TASK TO CARRY OUT :: Transcribe the lines below verbatim, from the line with "347x250 pixels." to the line with "Looking at the screenshot, I should 159,644.", both included, and nothing else.

★ ★ ★

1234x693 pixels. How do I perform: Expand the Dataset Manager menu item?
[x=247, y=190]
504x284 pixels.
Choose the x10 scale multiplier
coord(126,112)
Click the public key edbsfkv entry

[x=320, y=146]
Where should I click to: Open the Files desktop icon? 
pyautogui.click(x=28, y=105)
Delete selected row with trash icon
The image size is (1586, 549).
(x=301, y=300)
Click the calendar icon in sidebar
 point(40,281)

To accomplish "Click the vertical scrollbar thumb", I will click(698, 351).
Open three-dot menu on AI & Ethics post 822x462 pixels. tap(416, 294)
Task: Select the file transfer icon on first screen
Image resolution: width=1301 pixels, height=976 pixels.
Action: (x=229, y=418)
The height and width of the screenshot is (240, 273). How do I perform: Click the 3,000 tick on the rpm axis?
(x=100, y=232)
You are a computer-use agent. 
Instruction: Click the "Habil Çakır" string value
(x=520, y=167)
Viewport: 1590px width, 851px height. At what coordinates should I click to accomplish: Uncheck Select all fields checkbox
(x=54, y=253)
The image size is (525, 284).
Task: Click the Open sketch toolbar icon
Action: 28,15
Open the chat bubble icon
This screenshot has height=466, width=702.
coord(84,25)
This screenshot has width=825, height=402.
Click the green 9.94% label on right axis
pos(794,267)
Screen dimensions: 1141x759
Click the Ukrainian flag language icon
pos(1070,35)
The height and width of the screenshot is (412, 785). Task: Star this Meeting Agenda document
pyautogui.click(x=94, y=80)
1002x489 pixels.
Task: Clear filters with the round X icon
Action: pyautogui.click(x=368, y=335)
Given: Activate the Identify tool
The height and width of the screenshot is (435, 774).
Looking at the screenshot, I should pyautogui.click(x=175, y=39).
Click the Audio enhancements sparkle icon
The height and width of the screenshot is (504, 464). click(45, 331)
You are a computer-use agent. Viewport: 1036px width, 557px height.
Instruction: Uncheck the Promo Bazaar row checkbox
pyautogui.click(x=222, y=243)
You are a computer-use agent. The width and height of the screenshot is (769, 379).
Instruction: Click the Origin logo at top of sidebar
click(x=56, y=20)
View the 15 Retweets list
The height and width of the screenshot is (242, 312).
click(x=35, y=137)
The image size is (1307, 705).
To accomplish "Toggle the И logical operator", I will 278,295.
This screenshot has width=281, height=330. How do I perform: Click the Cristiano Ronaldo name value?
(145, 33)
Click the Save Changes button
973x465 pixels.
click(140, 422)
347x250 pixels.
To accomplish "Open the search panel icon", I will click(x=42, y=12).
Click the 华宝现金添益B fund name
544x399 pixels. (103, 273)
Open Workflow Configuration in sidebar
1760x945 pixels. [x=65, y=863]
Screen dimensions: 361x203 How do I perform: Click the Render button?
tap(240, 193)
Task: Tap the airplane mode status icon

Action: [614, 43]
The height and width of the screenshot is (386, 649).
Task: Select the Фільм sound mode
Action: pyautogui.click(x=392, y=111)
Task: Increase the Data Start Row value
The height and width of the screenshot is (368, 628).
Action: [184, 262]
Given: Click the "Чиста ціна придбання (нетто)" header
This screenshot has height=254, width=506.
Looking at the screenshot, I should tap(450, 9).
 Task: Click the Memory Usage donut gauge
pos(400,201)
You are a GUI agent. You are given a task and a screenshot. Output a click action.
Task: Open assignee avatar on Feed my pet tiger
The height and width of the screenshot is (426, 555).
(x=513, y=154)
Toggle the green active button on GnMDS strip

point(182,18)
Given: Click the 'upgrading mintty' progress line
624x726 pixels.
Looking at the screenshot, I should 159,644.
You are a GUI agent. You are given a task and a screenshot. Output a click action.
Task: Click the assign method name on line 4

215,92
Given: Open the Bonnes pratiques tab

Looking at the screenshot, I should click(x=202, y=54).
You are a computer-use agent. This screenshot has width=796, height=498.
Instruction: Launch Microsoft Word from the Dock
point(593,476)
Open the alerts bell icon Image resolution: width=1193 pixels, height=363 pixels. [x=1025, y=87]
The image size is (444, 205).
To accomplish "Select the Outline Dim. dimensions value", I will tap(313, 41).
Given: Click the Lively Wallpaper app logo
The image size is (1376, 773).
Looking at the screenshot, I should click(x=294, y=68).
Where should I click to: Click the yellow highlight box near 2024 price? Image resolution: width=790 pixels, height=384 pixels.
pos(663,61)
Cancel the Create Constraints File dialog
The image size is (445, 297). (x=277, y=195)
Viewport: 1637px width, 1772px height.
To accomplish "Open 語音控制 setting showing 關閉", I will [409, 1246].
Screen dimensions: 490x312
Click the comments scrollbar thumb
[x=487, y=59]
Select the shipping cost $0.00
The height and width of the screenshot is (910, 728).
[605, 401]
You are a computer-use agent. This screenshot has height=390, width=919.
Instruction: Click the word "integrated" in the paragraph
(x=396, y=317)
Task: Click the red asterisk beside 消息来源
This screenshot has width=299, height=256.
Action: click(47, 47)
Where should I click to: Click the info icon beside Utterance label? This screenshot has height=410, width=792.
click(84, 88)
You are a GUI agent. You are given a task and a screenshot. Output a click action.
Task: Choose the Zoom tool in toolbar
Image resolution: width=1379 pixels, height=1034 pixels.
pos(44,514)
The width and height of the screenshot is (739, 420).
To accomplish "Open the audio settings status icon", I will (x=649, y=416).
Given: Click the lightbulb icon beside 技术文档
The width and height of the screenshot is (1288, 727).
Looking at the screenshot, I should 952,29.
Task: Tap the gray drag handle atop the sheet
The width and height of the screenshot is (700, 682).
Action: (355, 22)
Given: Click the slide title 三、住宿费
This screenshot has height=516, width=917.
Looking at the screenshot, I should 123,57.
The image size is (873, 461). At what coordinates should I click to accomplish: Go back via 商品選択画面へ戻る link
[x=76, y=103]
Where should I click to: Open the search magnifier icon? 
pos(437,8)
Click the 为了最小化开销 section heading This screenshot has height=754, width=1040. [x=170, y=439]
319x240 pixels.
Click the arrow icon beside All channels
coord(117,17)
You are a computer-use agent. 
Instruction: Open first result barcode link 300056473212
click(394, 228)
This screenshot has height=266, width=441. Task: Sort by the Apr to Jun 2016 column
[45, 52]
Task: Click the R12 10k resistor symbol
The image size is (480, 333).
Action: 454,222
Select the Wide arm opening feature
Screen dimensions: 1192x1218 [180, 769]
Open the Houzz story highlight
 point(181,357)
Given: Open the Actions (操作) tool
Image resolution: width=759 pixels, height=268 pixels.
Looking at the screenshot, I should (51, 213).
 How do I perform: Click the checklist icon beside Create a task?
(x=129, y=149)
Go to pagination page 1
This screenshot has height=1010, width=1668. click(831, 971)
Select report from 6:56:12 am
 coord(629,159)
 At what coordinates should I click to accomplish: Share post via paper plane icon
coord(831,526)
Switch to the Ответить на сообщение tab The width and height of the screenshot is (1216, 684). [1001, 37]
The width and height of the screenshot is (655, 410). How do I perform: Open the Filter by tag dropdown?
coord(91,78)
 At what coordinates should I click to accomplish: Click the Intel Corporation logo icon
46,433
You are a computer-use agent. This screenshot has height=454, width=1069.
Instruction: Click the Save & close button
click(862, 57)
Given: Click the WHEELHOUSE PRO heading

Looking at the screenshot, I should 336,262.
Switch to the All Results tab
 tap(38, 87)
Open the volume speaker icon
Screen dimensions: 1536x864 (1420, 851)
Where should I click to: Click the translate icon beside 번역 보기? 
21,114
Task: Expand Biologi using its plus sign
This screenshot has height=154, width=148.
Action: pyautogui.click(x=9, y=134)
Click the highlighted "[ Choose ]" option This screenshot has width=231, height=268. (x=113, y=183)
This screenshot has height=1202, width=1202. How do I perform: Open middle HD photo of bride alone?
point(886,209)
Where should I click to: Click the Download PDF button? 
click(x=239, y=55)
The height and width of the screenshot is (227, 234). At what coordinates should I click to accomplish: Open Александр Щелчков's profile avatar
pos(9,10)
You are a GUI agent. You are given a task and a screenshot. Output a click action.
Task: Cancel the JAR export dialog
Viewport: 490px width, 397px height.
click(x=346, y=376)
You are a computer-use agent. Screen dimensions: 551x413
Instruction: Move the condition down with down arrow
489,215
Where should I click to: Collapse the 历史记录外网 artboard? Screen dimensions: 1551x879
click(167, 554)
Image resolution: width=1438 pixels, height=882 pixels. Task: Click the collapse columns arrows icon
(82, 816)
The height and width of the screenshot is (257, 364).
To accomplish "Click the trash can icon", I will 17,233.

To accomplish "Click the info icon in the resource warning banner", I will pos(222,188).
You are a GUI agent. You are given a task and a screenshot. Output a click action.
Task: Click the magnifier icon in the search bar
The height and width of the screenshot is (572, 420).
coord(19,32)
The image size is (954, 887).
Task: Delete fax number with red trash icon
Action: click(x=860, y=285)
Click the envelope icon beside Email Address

★ ★ ★

RESULT OF THE EXERCISE ::
347x250 pixels.
To accomplish "Open the search panel icon", I will click(x=42, y=12).
Click the 华宝现金添益B fund name
544x399 pixels. (103, 273)
Open Workflow Configuration in sidebar
1760x945 pixels. [x=65, y=863]
Screen dimensions: 361x203 How do I perform: Click the Render button?
tap(240, 193)
Task: Tap the airplane mode status icon

Action: [614, 43]
The height and width of the screenshot is (386, 649).
Task: Select the Фільм sound mode
Action: pyautogui.click(x=392, y=111)
Task: Increase the Data Start Row value
The height and width of the screenshot is (368, 628).
Action: [184, 262]
Given: Click the "Чиста ціна придбання (нетто)" header
This screenshot has height=254, width=506.
Looking at the screenshot, I should tap(450, 9).
 Task: Click the Memory Usage donut gauge
pos(400,201)
You are a GUI agent. You are given a task and a screenshot. Output a click action.
Task: Open assignee avatar on Feed my pet tiger
The height and width of the screenshot is (426, 555).
(x=513, y=154)
Toggle the green active button on GnMDS strip

point(182,18)
Given: Click the 'upgrading mintty' progress line
624x726 pixels.
Looking at the screenshot, I should 159,644.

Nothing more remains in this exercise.